### Given entries:
=-=-=

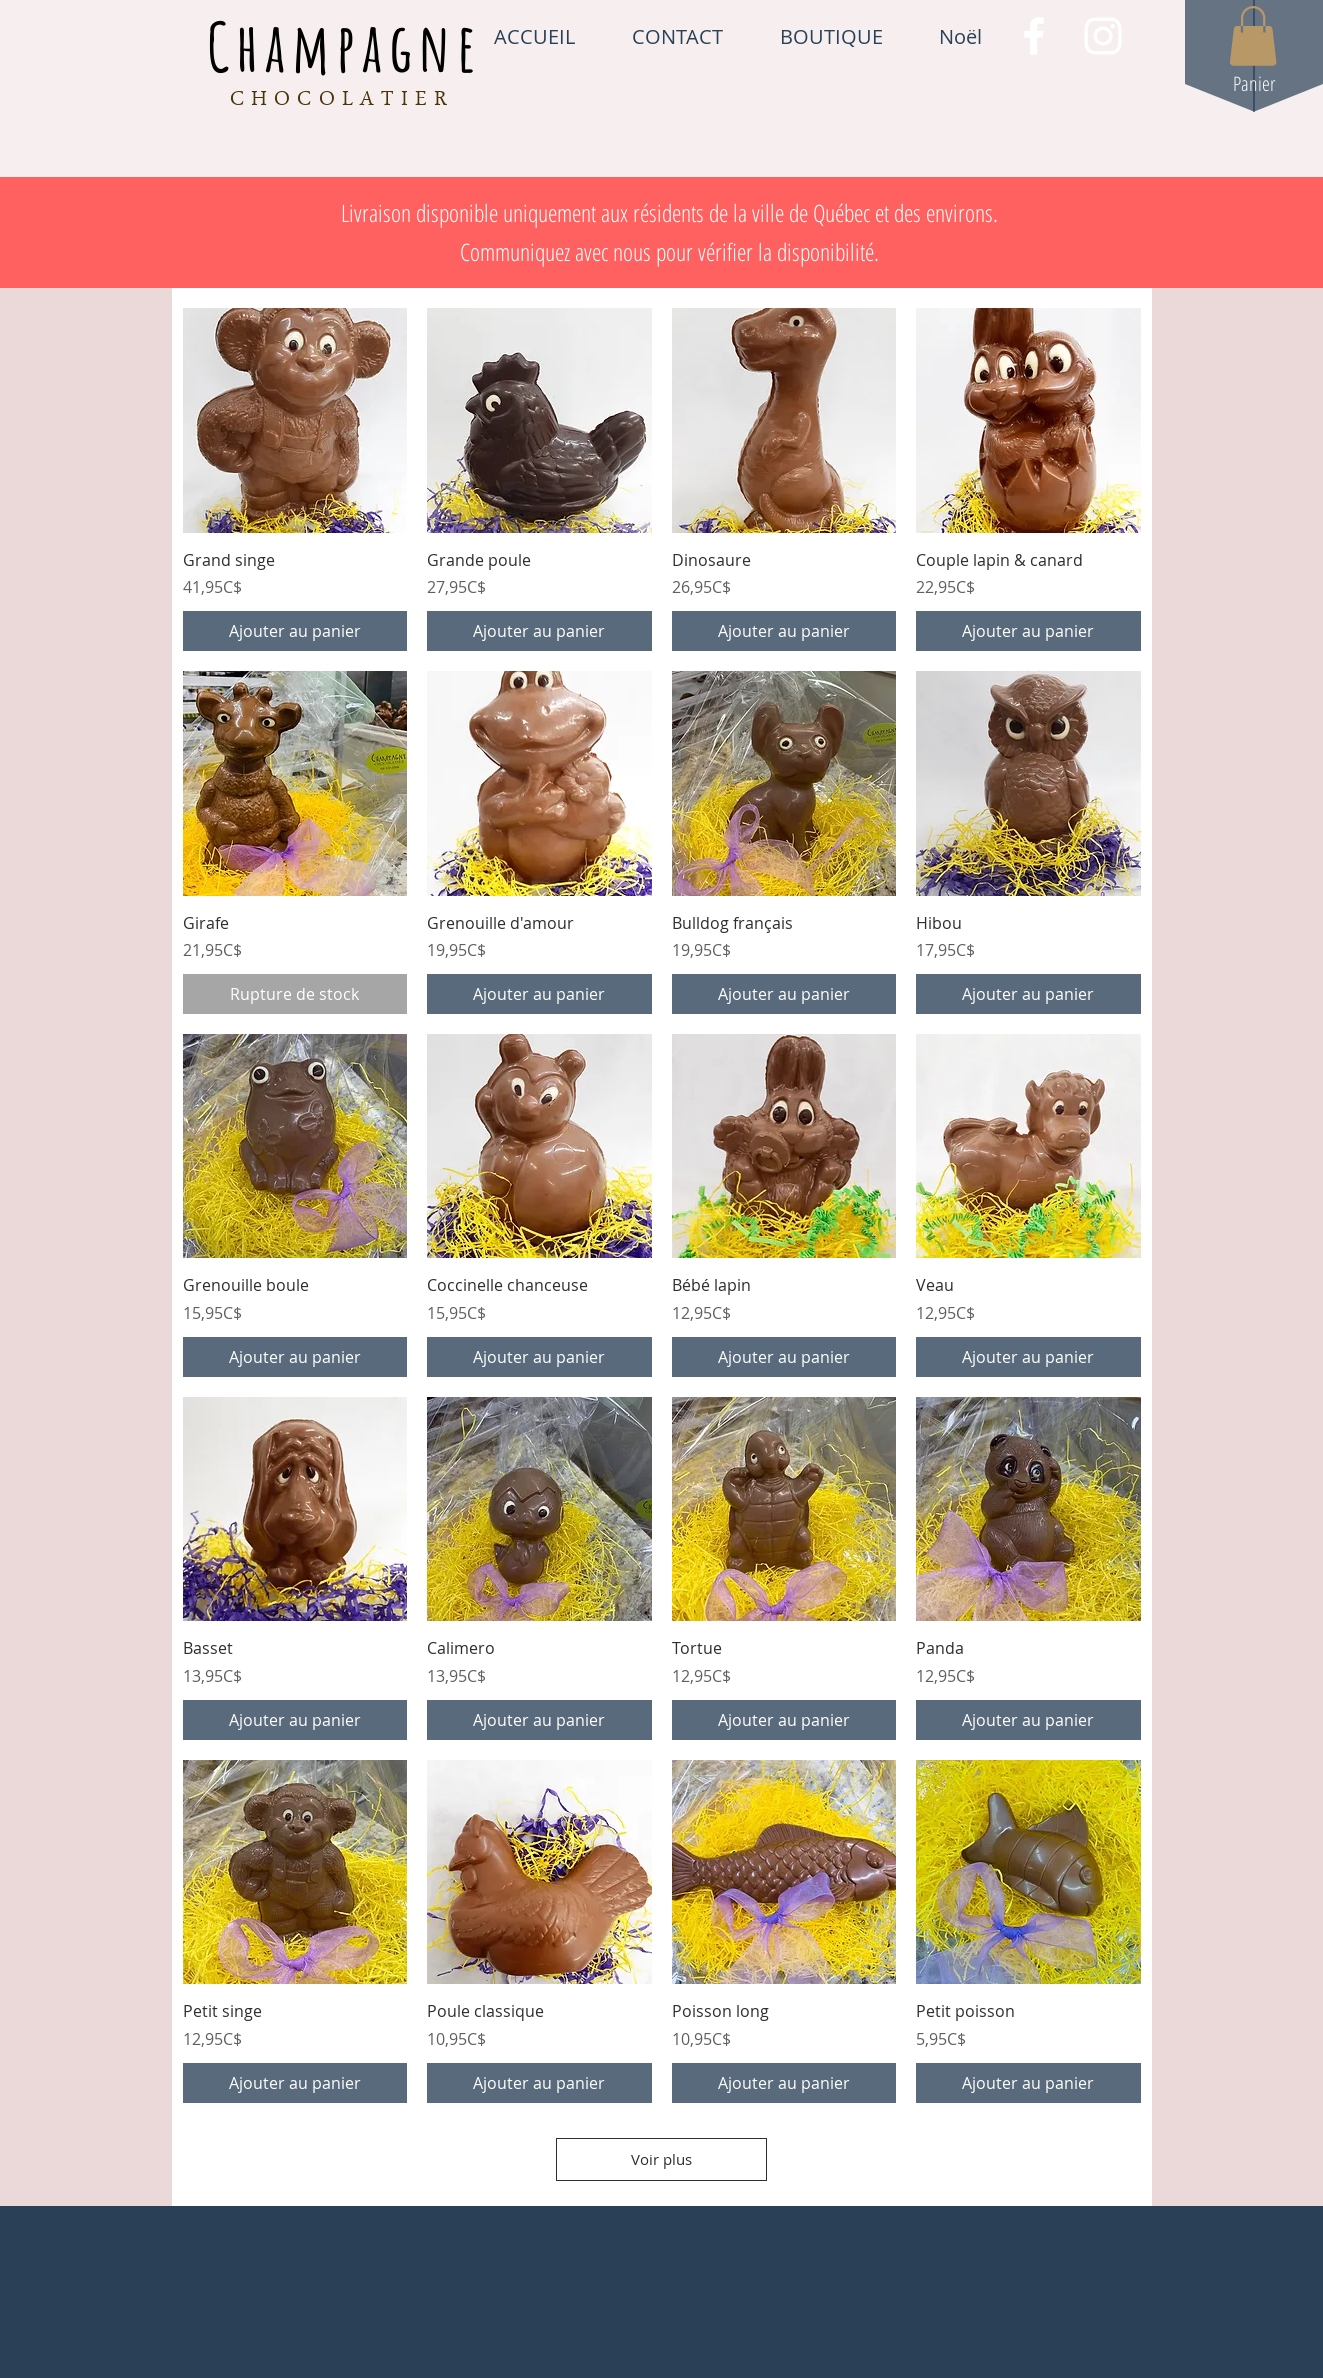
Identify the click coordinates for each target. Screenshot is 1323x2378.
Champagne (345, 46)
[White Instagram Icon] (1103, 36)
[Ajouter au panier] (295, 631)
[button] (1253, 36)
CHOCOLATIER (342, 101)
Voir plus (661, 2159)
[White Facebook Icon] (1034, 36)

=-=-=

### What is expected:
Rewrite every line of the items above with "White" replaced by "Black" throughout, leaving everything else unchanged. Omit the pictures from your answer.

### Final result:
Identify the click coordinates for each target. Screenshot is 1323x2378.
Champagne (345, 46)
[Black Instagram Icon] (1103, 36)
[Ajouter au panier] (295, 631)
[button] (1253, 36)
CHOCOLATIER (342, 101)
Voir plus (661, 2159)
[Black Facebook Icon] (1034, 36)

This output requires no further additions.